Named after its founder, Alfred Adler, it is also called individual psychology. Considered the first "common sense" therapy, the basic premise is that human beings are always "becoming," that we're always moving toward the future, and our concerns are geared toward our subjective goals rather than an objective past. We are constantly aiming towards what Adler calls superiority. When we have unrealistic or unattainable goals, this can lead to self-defeating behaviours and discouragement which may foster neurosis, psychosis, substance abuse, criminal behaviour, or suicide. The role of the therapist is to help the client identify mistaken goals, and to help the client do away with self-centeredness, egotism, and isolation, and to develop positive, meaningful interpersonal relationships.
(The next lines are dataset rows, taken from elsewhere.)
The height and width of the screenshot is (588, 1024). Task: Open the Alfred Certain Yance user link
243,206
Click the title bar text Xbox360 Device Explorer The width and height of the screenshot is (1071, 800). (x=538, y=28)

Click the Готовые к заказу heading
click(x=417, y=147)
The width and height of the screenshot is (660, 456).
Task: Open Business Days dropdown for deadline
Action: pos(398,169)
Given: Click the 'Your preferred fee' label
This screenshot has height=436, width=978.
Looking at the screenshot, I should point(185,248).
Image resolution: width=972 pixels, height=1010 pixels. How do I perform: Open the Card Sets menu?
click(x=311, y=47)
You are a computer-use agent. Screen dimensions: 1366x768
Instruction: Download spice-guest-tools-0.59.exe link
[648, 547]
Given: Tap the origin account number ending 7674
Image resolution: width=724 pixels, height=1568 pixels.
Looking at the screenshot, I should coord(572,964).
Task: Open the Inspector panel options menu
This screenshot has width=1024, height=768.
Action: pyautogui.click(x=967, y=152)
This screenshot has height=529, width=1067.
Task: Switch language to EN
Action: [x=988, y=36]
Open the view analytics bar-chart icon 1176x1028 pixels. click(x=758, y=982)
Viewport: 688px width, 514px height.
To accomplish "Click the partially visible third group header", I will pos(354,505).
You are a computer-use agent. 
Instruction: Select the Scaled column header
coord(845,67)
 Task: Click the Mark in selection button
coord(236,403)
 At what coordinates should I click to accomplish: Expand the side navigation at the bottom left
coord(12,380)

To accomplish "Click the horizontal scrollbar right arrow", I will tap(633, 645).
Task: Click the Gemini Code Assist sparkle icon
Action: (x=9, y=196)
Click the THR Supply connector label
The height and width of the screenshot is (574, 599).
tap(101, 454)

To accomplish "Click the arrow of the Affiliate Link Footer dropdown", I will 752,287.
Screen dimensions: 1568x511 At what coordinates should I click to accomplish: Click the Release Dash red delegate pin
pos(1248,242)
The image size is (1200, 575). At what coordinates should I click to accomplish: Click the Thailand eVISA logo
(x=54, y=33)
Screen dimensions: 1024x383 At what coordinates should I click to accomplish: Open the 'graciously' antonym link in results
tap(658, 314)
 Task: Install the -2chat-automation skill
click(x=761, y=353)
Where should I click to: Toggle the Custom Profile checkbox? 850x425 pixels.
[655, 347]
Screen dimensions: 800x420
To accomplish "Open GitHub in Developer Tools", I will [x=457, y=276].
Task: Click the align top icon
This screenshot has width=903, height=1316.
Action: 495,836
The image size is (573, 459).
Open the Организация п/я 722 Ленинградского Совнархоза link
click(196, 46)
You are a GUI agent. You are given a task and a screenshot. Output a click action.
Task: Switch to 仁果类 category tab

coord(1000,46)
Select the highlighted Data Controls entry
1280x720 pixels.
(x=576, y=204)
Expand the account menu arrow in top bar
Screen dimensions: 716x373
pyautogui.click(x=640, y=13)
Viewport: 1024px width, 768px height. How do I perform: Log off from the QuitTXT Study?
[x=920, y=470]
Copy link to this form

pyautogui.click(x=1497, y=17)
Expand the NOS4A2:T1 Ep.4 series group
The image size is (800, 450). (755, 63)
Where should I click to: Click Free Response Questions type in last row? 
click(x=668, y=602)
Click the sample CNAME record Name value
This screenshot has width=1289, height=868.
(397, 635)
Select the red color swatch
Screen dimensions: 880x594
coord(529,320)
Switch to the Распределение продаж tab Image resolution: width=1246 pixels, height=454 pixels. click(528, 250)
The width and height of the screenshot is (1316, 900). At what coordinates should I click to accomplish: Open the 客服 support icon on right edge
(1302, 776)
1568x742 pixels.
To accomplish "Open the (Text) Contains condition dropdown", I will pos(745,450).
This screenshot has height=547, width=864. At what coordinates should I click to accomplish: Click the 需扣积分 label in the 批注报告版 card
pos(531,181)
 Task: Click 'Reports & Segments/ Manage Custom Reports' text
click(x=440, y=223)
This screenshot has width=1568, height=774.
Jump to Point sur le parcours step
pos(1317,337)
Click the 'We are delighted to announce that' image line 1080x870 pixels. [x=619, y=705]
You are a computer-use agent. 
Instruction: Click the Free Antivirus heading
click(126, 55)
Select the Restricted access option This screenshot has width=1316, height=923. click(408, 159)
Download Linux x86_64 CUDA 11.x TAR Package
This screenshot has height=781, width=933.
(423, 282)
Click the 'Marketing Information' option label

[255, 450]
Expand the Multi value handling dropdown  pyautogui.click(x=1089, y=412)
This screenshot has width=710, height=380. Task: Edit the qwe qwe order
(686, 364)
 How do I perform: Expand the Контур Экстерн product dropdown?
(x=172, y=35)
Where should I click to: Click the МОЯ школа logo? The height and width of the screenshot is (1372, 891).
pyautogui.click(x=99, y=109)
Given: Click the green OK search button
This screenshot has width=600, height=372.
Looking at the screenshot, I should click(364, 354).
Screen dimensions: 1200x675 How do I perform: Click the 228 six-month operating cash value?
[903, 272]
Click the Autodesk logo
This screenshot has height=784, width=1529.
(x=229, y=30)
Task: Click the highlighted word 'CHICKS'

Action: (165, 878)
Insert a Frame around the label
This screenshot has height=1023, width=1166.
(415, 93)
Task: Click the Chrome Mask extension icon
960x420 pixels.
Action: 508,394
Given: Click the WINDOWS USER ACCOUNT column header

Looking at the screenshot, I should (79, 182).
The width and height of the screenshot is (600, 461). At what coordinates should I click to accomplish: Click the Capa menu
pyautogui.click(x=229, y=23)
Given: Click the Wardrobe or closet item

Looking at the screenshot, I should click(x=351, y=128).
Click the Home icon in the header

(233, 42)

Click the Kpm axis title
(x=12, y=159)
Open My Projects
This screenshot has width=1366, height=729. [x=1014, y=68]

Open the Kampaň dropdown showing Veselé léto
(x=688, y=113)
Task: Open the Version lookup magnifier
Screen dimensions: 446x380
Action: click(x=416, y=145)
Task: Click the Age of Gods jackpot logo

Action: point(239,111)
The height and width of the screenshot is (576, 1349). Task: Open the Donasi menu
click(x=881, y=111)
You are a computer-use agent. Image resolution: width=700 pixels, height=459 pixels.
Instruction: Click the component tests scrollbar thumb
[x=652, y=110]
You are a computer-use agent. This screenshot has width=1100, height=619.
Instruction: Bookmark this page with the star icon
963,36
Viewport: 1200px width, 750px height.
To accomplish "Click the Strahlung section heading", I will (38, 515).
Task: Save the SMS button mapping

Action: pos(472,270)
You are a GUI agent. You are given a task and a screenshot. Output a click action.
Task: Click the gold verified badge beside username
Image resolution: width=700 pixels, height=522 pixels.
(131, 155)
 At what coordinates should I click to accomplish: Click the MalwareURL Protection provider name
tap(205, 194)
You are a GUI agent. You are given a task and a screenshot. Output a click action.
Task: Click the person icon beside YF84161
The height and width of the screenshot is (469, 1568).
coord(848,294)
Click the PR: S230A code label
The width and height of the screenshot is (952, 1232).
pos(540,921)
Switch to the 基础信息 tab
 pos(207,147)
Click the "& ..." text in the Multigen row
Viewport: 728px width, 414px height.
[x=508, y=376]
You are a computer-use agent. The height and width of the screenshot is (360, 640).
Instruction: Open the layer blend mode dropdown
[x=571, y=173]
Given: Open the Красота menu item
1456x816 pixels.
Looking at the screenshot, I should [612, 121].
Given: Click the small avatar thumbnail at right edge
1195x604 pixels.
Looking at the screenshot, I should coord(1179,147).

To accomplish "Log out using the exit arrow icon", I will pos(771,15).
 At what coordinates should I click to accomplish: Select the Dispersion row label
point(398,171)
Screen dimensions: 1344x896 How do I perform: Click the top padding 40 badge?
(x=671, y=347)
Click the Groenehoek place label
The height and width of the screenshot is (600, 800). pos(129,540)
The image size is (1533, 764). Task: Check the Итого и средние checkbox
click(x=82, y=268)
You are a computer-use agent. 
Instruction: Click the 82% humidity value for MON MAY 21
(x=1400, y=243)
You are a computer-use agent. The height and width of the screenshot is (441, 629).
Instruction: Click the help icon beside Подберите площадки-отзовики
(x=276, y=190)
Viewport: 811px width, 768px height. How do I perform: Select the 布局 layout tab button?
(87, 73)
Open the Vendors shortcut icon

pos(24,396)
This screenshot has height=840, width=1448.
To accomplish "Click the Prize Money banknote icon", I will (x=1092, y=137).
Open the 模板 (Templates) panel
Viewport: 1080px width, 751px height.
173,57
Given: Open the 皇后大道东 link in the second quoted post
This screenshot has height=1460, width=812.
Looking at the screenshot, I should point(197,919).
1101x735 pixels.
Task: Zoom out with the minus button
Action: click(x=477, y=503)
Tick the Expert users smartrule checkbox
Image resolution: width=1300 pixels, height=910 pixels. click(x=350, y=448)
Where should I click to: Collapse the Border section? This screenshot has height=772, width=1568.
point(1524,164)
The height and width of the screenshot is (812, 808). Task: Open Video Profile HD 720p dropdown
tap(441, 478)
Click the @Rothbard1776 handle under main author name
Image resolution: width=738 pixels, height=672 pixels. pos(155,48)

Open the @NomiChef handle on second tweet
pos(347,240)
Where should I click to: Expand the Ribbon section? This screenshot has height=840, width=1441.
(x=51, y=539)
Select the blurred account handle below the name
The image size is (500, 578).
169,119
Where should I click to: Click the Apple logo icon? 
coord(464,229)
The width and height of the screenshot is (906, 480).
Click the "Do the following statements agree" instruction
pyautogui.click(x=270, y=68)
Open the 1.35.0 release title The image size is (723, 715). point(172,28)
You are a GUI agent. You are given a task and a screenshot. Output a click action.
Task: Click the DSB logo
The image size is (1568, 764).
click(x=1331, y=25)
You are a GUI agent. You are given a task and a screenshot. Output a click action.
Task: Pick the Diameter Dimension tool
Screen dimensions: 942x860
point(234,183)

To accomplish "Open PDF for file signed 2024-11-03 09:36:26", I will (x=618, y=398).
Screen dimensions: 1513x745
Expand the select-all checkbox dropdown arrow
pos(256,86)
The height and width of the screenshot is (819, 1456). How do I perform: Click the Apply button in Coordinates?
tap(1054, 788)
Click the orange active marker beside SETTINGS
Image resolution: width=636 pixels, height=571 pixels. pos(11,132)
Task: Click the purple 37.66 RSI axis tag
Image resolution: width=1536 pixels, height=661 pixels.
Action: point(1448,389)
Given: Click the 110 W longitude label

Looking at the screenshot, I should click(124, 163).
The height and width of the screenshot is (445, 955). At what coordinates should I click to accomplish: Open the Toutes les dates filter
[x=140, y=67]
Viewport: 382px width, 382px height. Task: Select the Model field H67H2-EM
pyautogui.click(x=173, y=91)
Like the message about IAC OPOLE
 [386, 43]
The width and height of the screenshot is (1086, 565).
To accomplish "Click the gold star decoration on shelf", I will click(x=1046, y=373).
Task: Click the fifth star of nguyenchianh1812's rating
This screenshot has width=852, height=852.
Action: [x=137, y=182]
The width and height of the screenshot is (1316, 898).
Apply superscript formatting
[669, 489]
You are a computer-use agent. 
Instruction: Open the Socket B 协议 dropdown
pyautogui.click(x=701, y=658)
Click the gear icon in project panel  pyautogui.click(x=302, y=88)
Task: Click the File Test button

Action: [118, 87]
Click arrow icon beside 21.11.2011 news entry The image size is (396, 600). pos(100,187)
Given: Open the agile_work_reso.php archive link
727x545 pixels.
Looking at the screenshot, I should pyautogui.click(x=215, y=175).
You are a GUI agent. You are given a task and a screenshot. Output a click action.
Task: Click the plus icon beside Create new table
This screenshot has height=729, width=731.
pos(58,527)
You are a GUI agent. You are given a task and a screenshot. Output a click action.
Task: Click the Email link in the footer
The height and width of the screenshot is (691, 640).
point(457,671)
Generally, a long term therapy, sessions involve the therapist listening and questioning towards the goal of knowing the client as fully as possible, so that the therapist can feedback the faulty objectives and behaviours of the client, enabling further more informed choices.Adlerian therapy can be useful in bereavement as part of the search for or reconnection with a self of self.
You can begin to see that there are many similarities between just the few models we have looked at here. One of the themes that threads through them all is the relationship between the counsellor or therapist and the client, and the facilitation of a space for the client to connect with their core self. Sometimes the approach that you receive as a client will be determined by the service provider you are receiving support under, and sometimes, you might be in a position to choose what work you would like to undertake in persuit of wellbeing.
Always feel that you can ask your bereavement volunteer or counsellor about the way they work or the training they have had and how they can help you. Sometimes, it can take a little while to find the right person for you, or you might feel you connect immediately, every support person and counsellor has their own unique background, just as you will. Relationships can take time to establish, so it can be worth giving something a try even if you are not sure how it will work for you.